» **GIVEN REQUEST**: Pull out every line of the material below that contains the string "pixels".

Target pointing data:
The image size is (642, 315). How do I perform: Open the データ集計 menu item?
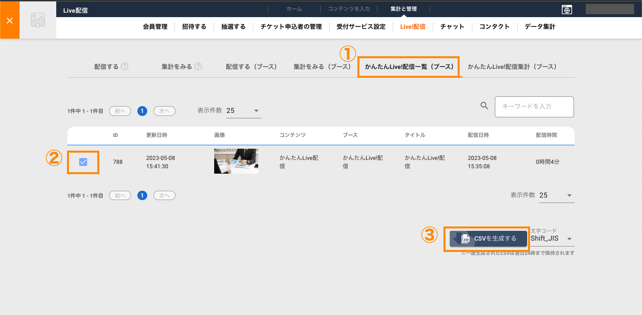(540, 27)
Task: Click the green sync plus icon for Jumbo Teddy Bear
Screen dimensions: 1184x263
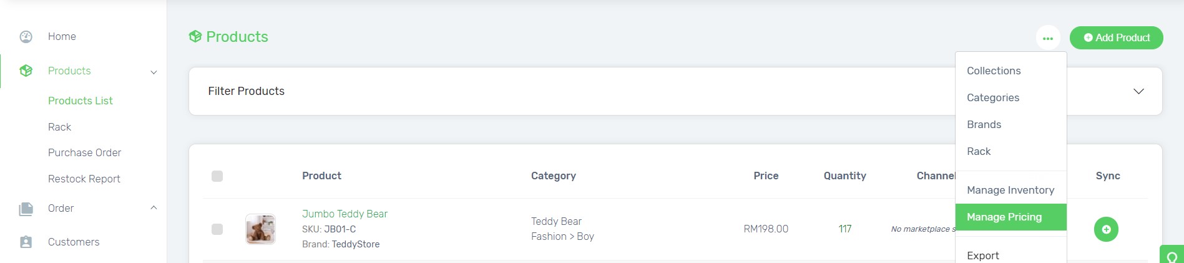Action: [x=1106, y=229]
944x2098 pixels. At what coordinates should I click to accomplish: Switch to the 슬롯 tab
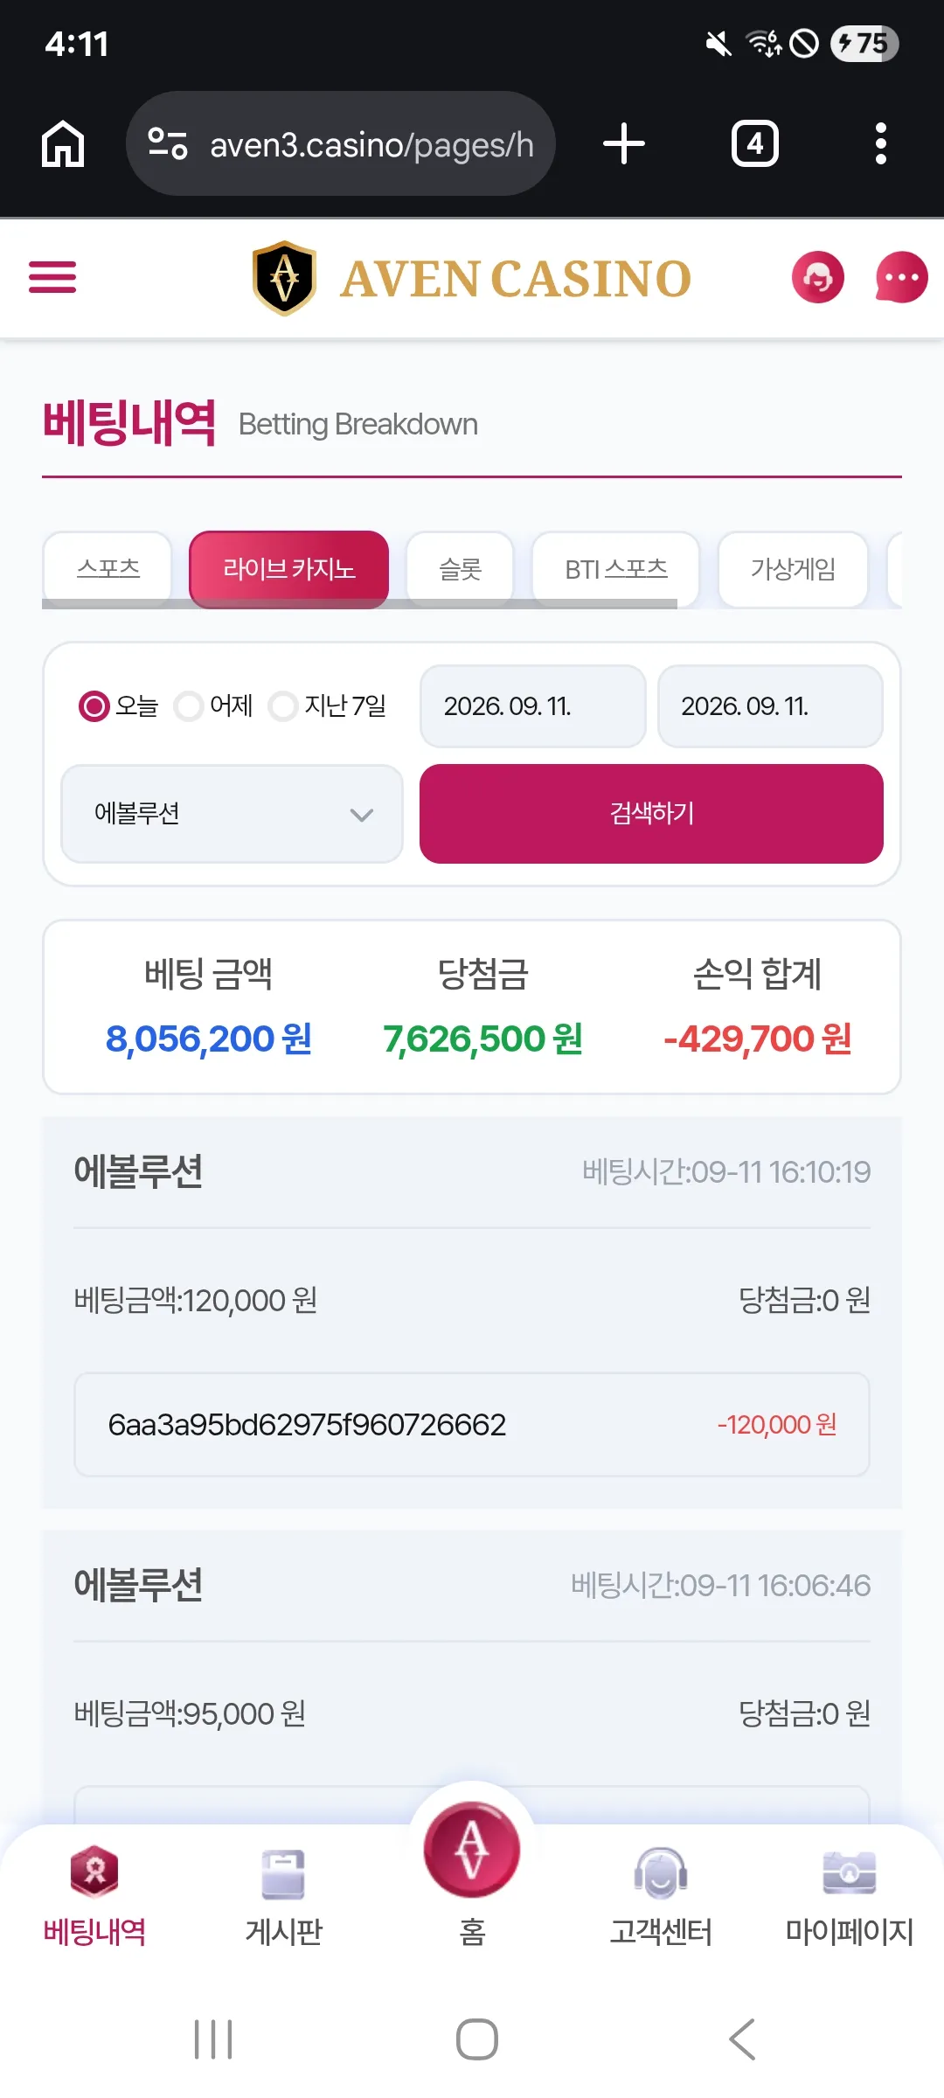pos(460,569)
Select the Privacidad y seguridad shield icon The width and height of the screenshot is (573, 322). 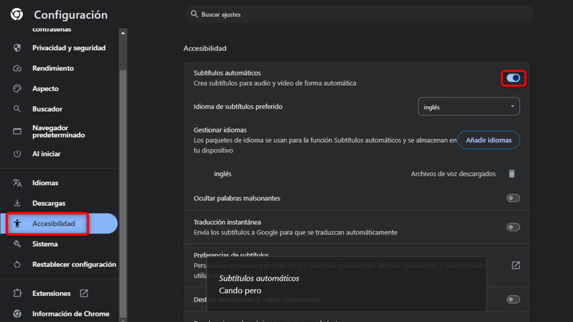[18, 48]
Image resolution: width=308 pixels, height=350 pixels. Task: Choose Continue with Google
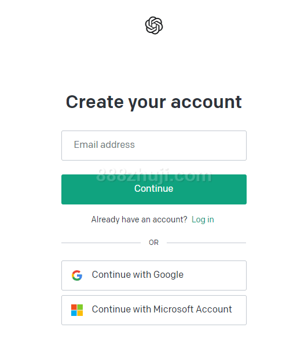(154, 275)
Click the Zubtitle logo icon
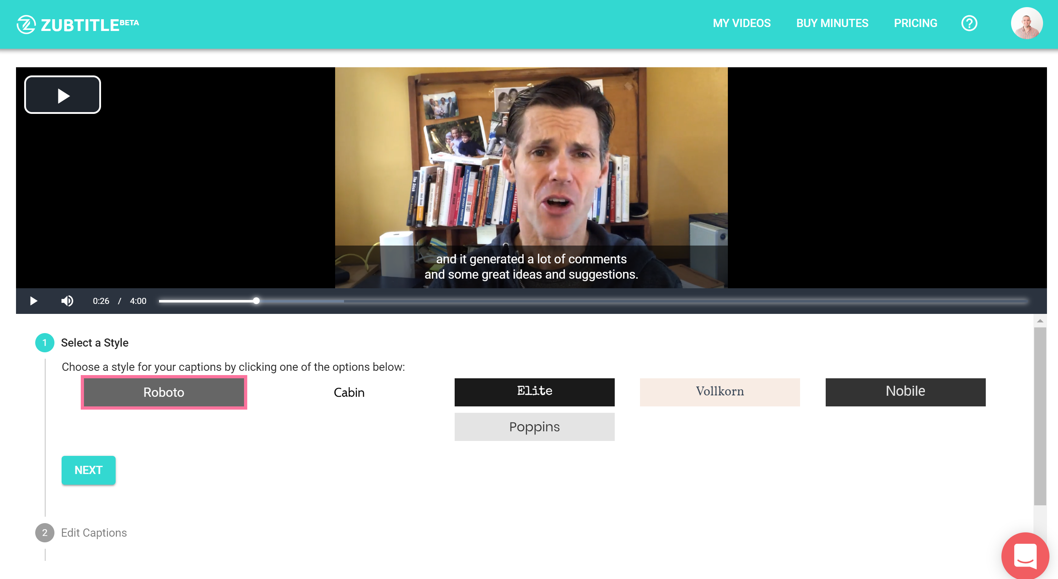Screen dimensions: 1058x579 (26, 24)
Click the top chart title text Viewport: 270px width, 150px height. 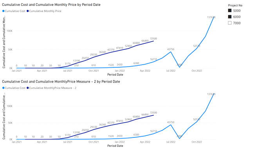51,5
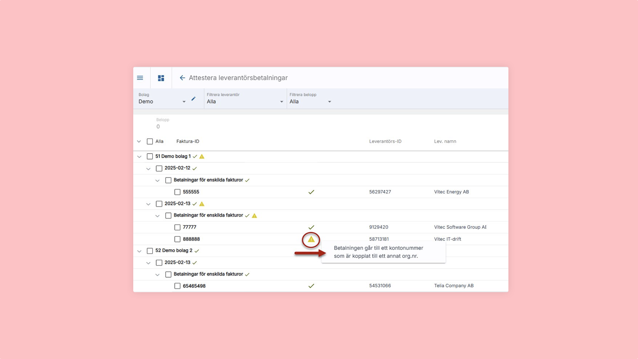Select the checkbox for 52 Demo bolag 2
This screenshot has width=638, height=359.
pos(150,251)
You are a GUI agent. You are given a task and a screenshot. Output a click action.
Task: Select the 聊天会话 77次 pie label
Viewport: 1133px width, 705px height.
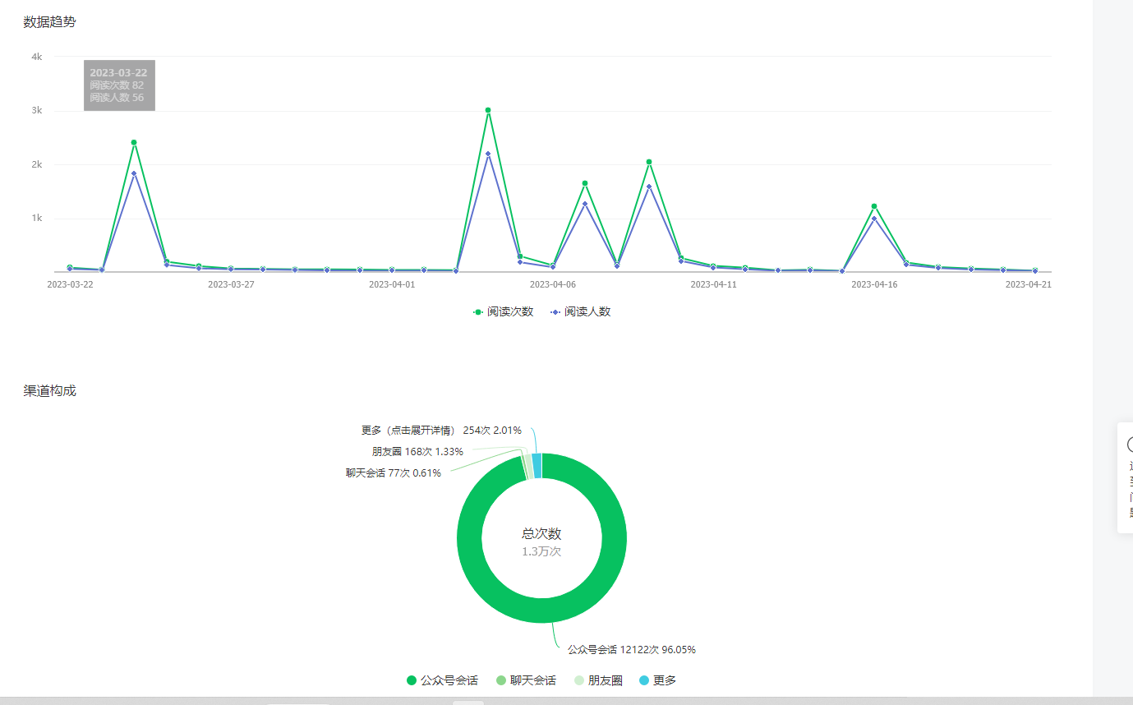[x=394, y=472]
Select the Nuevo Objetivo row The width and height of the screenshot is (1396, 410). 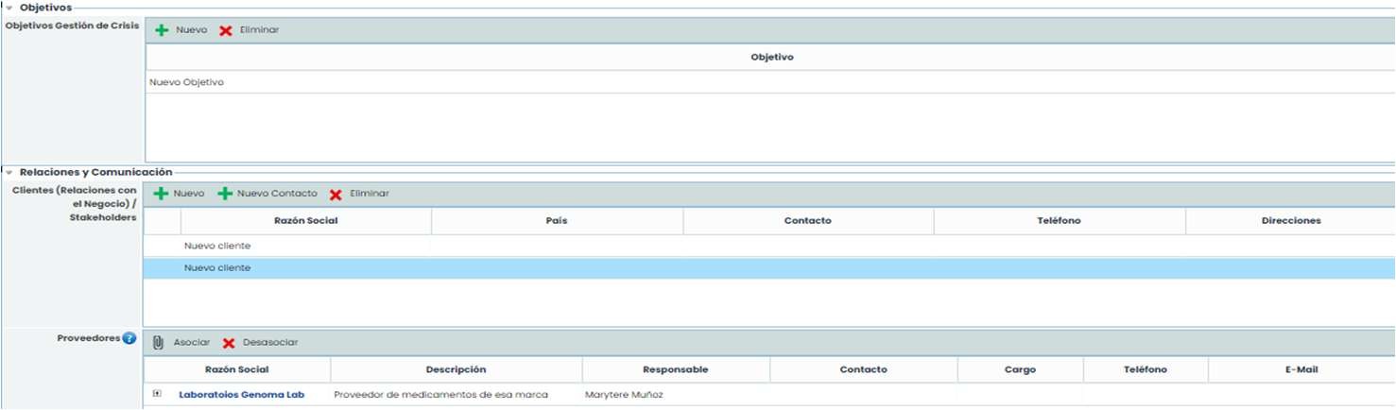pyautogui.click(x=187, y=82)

» **OUTPUT OF THE EXERCISE**:
944x2098 pixels. At what coordinates should I click to accomplish: Switch to the 슬롯 tab
Image resolution: width=308 pixels, height=350 pixels. Task: Choose Continue with Google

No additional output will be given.